_RECORDS TO PROCESS_
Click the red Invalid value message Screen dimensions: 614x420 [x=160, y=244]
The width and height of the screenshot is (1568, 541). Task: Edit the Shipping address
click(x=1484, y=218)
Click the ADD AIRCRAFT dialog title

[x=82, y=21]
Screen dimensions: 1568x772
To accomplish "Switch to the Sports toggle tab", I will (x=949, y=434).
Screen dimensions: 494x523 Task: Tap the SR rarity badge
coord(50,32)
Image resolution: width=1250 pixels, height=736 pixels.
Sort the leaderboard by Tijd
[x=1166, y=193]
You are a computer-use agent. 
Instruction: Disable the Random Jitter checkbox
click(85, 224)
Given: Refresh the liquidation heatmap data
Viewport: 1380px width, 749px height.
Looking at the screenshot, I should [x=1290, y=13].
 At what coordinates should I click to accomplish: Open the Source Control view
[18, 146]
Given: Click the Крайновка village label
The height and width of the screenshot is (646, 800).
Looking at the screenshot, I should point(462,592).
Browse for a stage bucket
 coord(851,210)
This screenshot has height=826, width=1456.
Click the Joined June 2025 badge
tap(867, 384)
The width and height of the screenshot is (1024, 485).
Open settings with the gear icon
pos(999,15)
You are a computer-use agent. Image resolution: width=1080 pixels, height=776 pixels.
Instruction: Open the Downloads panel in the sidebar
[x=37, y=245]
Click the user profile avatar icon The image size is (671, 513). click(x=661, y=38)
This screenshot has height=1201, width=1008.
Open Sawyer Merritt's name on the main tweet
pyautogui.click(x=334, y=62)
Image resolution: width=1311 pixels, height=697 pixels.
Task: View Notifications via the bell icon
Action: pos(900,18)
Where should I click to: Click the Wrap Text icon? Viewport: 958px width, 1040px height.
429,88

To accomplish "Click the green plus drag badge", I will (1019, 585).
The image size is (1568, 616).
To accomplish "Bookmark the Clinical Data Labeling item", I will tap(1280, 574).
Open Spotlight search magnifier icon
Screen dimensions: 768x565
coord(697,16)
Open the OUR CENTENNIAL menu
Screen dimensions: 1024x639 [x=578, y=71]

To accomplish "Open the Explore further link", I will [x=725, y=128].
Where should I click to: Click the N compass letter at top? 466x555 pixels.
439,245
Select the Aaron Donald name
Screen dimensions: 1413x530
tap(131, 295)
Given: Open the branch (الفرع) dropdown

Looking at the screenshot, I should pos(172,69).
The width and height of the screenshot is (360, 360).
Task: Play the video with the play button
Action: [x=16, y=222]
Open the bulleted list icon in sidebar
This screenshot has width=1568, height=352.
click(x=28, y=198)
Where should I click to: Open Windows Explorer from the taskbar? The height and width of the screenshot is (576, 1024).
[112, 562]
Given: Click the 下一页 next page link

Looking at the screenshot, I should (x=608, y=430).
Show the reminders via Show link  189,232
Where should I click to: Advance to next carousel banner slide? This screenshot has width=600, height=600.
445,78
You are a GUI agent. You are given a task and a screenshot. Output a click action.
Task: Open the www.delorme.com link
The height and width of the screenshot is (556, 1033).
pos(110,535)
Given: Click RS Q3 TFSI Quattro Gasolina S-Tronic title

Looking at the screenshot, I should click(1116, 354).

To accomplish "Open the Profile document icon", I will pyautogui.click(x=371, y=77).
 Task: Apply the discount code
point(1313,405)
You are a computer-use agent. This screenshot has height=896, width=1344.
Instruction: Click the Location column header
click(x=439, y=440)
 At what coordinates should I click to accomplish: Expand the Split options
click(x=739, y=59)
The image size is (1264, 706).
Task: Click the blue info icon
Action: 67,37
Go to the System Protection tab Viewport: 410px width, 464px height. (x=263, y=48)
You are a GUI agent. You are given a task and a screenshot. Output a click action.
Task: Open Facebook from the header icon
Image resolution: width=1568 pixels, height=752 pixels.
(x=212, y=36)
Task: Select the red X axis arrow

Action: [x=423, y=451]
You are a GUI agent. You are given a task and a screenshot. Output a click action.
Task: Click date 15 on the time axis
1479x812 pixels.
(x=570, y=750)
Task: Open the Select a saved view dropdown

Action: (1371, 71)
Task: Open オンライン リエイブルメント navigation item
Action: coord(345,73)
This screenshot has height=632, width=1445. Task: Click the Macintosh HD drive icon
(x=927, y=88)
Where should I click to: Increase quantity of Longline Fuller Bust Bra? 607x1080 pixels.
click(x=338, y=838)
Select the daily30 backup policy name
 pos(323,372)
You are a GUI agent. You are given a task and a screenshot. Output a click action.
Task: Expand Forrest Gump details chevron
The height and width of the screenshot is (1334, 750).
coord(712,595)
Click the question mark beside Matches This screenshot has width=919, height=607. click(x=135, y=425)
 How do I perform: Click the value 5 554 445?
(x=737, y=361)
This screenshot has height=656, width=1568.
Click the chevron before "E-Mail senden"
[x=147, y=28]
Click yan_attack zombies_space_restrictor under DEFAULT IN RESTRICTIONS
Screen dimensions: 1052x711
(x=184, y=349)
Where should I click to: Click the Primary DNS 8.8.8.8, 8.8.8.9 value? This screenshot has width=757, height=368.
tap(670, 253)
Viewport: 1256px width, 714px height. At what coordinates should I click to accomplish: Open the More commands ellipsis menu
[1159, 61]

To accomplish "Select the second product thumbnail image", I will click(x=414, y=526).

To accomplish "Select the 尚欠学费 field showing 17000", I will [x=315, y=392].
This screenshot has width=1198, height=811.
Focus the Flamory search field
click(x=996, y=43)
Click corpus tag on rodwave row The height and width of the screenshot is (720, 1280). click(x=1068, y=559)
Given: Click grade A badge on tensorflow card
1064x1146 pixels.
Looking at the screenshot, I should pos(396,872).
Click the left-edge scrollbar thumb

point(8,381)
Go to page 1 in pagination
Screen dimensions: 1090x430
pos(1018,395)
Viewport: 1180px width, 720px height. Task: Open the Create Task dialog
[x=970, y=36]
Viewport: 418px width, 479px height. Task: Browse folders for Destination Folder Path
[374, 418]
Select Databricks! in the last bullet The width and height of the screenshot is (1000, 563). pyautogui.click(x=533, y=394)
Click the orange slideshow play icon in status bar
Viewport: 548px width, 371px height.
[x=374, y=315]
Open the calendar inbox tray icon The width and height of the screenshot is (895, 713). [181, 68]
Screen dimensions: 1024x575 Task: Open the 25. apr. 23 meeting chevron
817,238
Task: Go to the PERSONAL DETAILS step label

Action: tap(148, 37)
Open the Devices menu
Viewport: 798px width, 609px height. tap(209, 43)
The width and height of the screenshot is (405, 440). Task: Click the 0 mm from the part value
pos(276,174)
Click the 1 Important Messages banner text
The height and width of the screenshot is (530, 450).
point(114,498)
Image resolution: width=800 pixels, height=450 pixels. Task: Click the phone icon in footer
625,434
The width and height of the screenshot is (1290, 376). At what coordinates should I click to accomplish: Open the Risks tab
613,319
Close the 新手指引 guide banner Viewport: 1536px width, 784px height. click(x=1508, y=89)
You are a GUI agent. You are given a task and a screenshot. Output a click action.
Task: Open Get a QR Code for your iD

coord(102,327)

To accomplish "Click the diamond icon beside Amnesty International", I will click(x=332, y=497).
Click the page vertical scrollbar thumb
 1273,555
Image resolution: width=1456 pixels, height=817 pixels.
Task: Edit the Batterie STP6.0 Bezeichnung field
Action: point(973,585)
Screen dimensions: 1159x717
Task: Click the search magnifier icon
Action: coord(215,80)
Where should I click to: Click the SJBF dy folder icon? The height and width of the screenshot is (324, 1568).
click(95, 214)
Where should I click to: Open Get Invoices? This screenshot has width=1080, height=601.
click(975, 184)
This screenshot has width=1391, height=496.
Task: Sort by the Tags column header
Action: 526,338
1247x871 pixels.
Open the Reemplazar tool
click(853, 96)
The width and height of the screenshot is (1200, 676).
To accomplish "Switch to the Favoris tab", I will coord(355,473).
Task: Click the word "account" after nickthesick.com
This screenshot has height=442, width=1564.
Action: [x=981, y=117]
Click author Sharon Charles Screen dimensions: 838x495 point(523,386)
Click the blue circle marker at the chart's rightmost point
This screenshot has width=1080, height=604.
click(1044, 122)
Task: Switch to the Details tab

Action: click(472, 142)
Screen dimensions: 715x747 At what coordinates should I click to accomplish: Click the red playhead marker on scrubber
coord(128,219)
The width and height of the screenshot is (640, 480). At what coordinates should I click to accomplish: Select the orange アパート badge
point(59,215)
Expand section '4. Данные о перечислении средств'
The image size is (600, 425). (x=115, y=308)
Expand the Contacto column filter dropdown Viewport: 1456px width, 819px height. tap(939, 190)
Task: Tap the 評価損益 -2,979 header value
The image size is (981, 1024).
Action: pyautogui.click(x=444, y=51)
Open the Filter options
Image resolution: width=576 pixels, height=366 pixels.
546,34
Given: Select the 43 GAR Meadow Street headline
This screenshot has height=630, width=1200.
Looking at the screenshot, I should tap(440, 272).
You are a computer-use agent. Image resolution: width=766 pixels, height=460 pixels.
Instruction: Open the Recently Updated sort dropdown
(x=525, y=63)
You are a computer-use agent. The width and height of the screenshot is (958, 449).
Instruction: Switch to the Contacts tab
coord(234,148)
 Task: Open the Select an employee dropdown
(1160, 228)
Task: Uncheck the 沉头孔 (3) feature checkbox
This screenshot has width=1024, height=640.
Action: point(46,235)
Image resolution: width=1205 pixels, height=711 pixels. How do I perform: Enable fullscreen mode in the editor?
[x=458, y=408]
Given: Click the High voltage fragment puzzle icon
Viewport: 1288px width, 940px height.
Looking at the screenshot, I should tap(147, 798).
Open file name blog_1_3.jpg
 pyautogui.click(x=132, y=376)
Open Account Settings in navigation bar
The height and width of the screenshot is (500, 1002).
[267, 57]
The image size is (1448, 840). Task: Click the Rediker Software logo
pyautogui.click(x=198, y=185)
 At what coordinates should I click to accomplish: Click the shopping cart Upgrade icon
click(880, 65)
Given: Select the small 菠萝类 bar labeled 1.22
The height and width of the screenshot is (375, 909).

_EXERCISE_
Copy out the line holding "The image size is (1448, 840)." along with all lines after it through the end of the entries, exactly and only these.

_SOLUTION FOR THIS EXERCISE_
The image size is (1448, 840). Task: Click the Rediker Software logo
pyautogui.click(x=198, y=185)
 At what coordinates should I click to accomplish: Click the shopping cart Upgrade icon
click(880, 65)
Given: Select the small 菠萝类 bar labeled 1.22
The height and width of the screenshot is (375, 909).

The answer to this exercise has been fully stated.